Talk with your partner about how the accuracy of your models has changed compared to using only a single test set. Was there a large change? Does this make intuitive sense? What does this make you think about the usefulness of cross validation?
#### `caret` and `train`
Before you complete this studio, we want to draw your attention to a very powerful function within the `caret` library, namely `train`. Enter `?train` into the console to read a little bit about `train`.

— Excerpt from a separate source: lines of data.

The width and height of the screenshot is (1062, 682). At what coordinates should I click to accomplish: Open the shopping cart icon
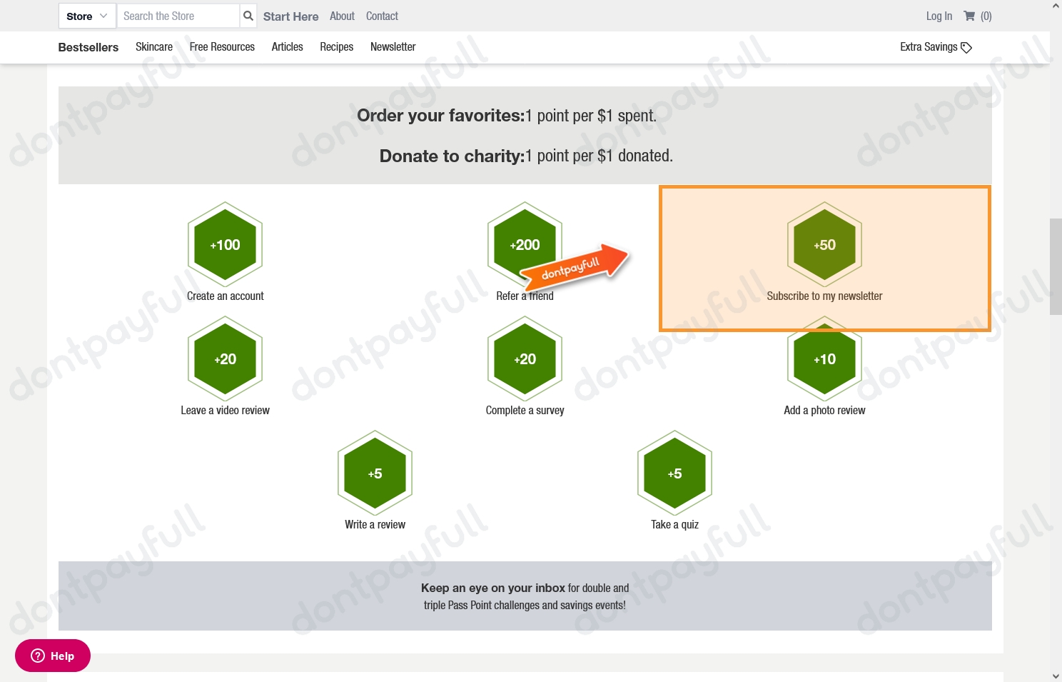969,16
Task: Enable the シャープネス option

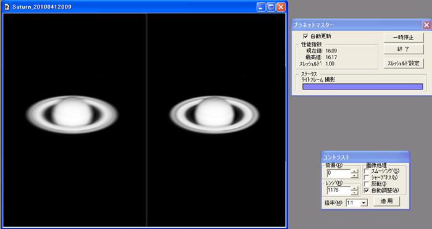Action: [367, 178]
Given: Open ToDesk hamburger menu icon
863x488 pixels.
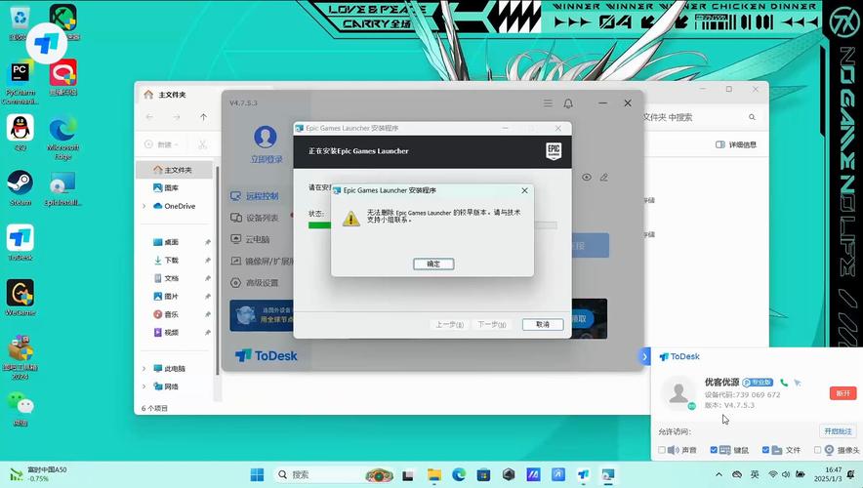Looking at the screenshot, I should pos(548,103).
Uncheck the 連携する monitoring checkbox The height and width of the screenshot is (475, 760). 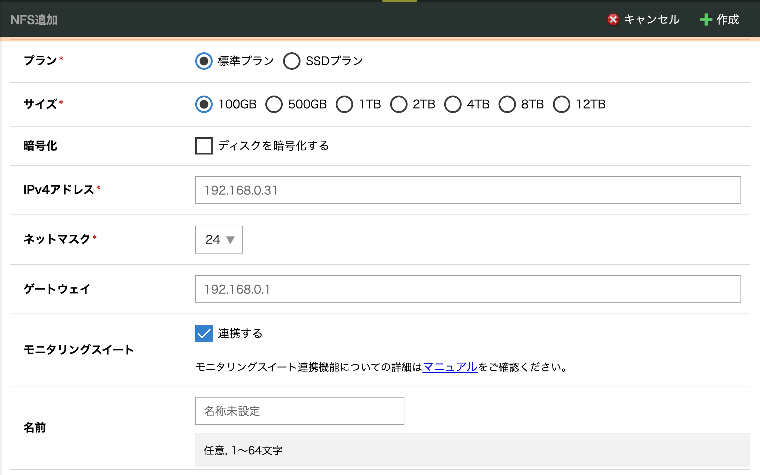pyautogui.click(x=204, y=333)
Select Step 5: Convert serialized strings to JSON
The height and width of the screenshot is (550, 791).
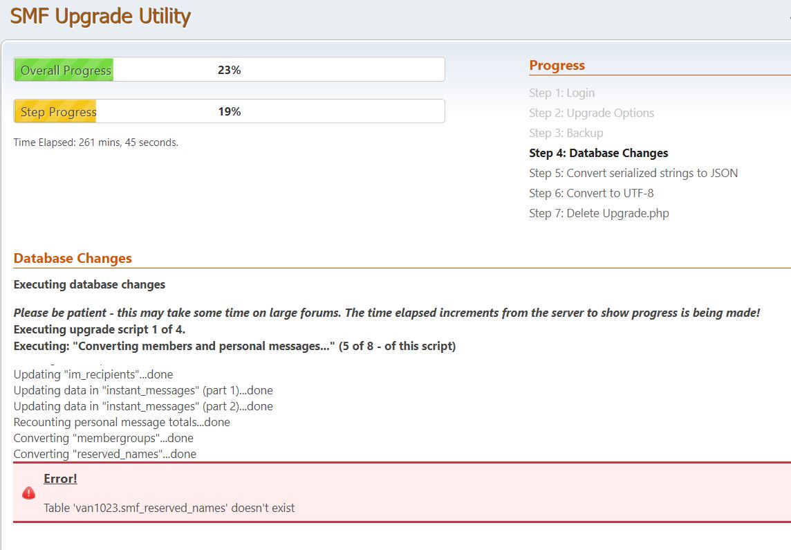click(x=633, y=173)
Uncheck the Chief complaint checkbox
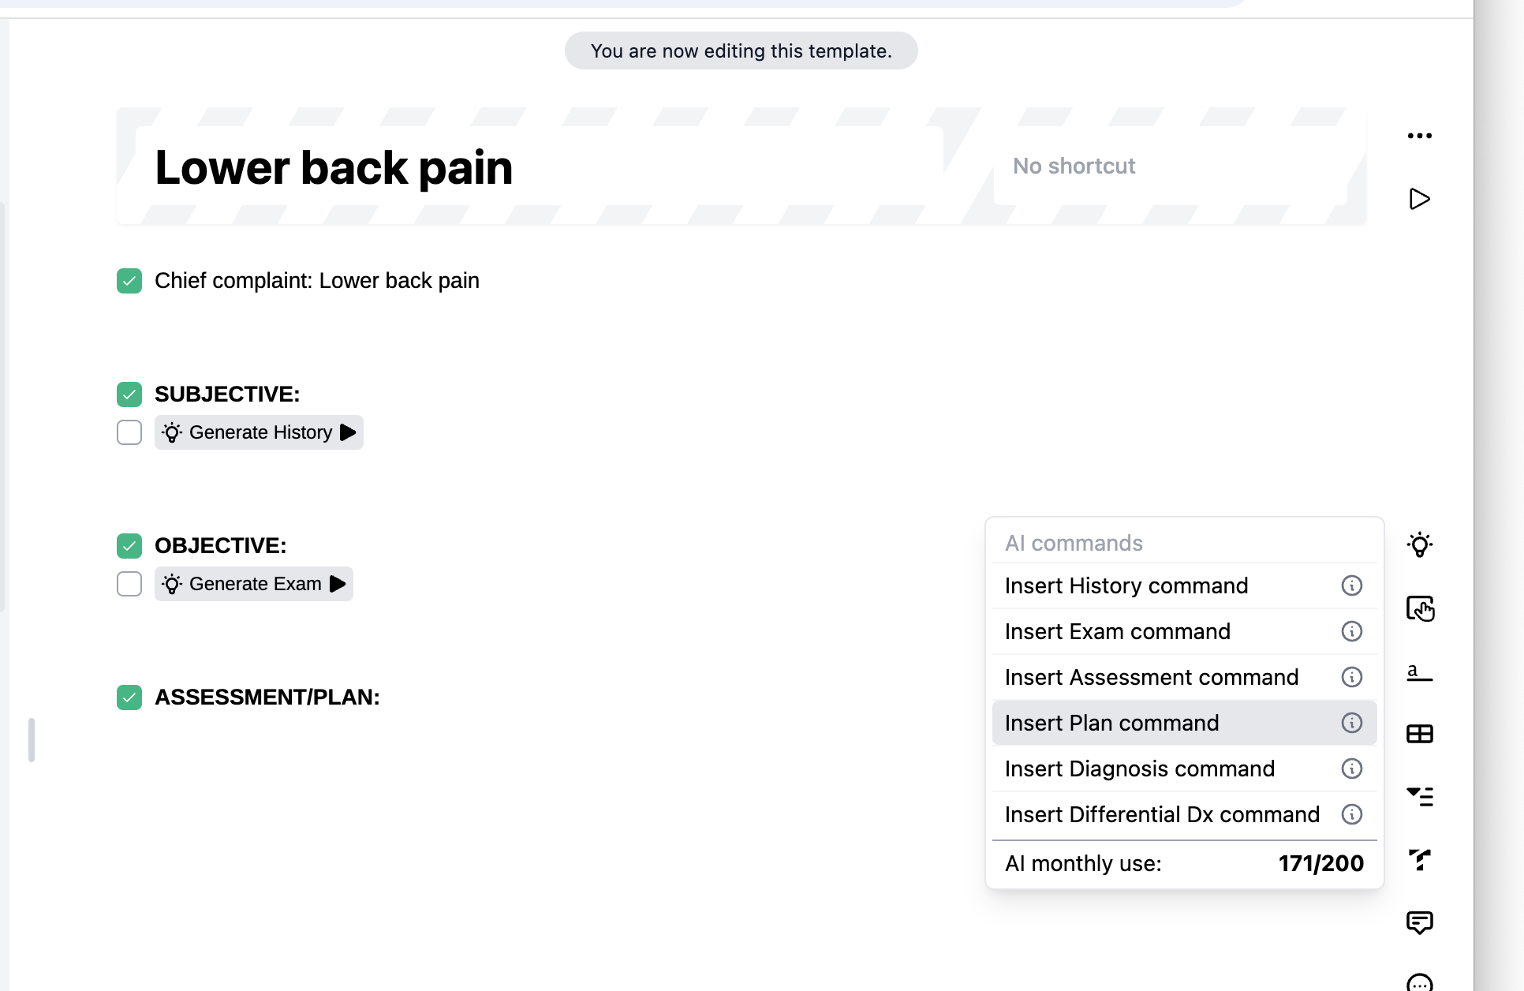1524x991 pixels. (129, 280)
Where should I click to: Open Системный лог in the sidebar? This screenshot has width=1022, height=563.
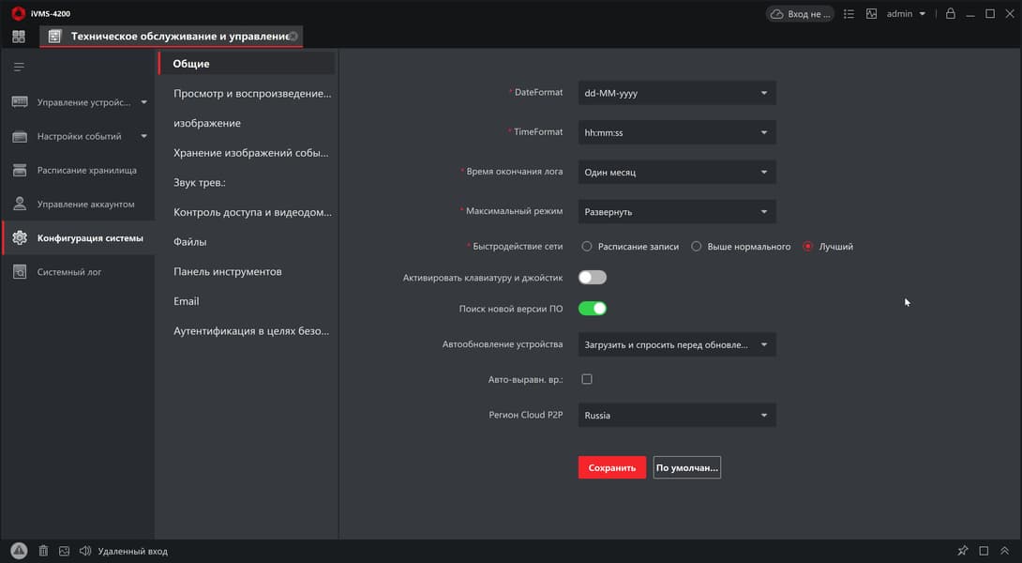pos(69,272)
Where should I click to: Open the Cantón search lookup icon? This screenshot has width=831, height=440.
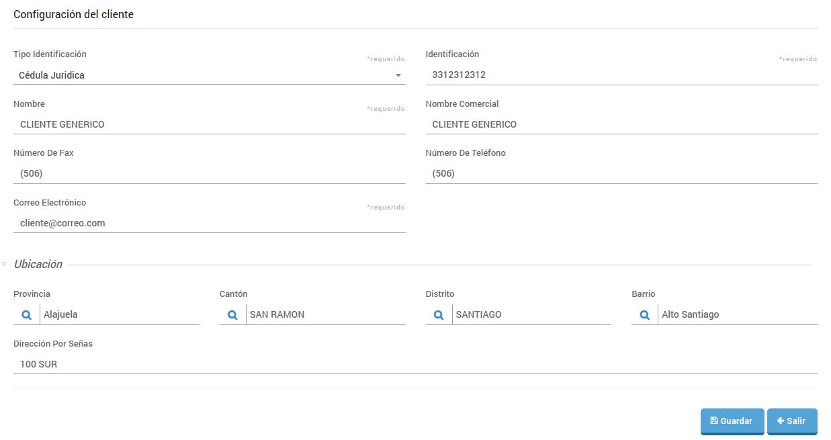point(232,314)
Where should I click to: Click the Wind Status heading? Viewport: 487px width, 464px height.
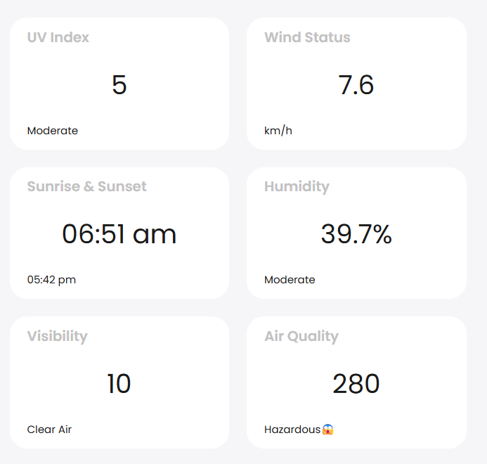click(x=307, y=37)
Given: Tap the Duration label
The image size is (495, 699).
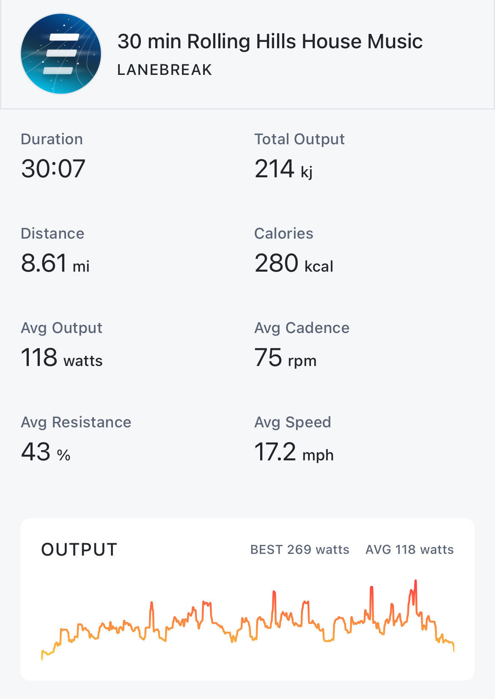Looking at the screenshot, I should (x=52, y=139).
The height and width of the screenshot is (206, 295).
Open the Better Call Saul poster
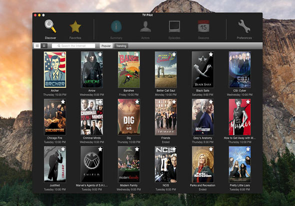click(x=166, y=70)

The `train` function is an interface for calling all sorts of learning algorithms. That is, we need not call `lm` or `knn` specifically. Instead, we can call `train`, and pass it our preferred learning algorithm as an argument. For example:
```{r}
knn_model <- train(survived ~ age + fare + sex, data = training, method = "knn", trControl = trainControl(method = "cv"), preProcess = c("center", "scale"), tuneLength = 20)
```
This call to `train` invokes `knn` on the training data using the features specified. Moreover, it carries out a cross validation (`trainControl(method = "cv")`) and it preprocesses the data by standardizing it (i.e., "center" subtracts the mean of a predictor from the predictor’s values, and "scale" divides the results by the standard deviation). The parameter `tuneLength` specifies how many values of the tuning parameters (in this case, $k$) to try.
The results of the `knn_model` are stored in `knn_model$results`. Enter `knn_model$results` to see them. With these results in hand, you can plot, for example, the standard deviation of the accuracy vs. value of $k$, as follows:
```{r}
qplot(knnFit$results[1][[1]], knnFit$results[4][[1]])
```
Do you observe a tradeoff between bias and variance? Where is the bias greatest, and where is the variance greatest? Retrain your `knn_model` a few times and replot the results, if the graph is not exactly expected, to look for a pattern.
*Note:* Time permitting (e.g., after studio), you might try writing a loop that iterates over (odd) values of $k$ in the range of, say, 1 to 25, and plots their accuracies. You can use this plot to determine the best value of $k$.
### Analysis Questions
Discuss the following questions with your partner, and jot down your answers (in your R markdown file, if you like!) so that you can have a brief discussion about them with one of the TAs.
- Which of the models best fit the data?
- Which variables seem to have the most influence? (If you don’t know the answer to this question offhand, just discuss with your partner how you might find out.)
- Should we ever evaluate classifier performance on the same data it was trained on? What if we don't have very many data; then, what might we do instead?
- How does the Titanic sinking compare to modern natural disasters such as Hurricane Katrina. Briefly look at [this study](http://www.dhh.louisiana.gov/assets/docs/katrina/deceasedreports/KatrinaDeaths_082008.pdf) published by the American Medical Association on fatality rates across different demographics during Hurricane Katrina. Which groups suffered the highest fatality rates?
[Here](http://citeseerx.ist.psu.edu/viewdoc/download?doi=10.1.1.537.3677&rep=rep1&type=pdf) is another paper on Hurricane Katrina from the Journal of Social Science Research. The data analysis section starts on page 302.
- Are there similarities between the factors that affected Titanic fatality rates and Hurricane Katrina fatality rates? What factors are different between the two disasters?
### End of Studio
When you are done please call over a TA to review your work, and check you off for this studio. If you do not finish within the two hour studio period, remember to come to TA office hours to get checked off.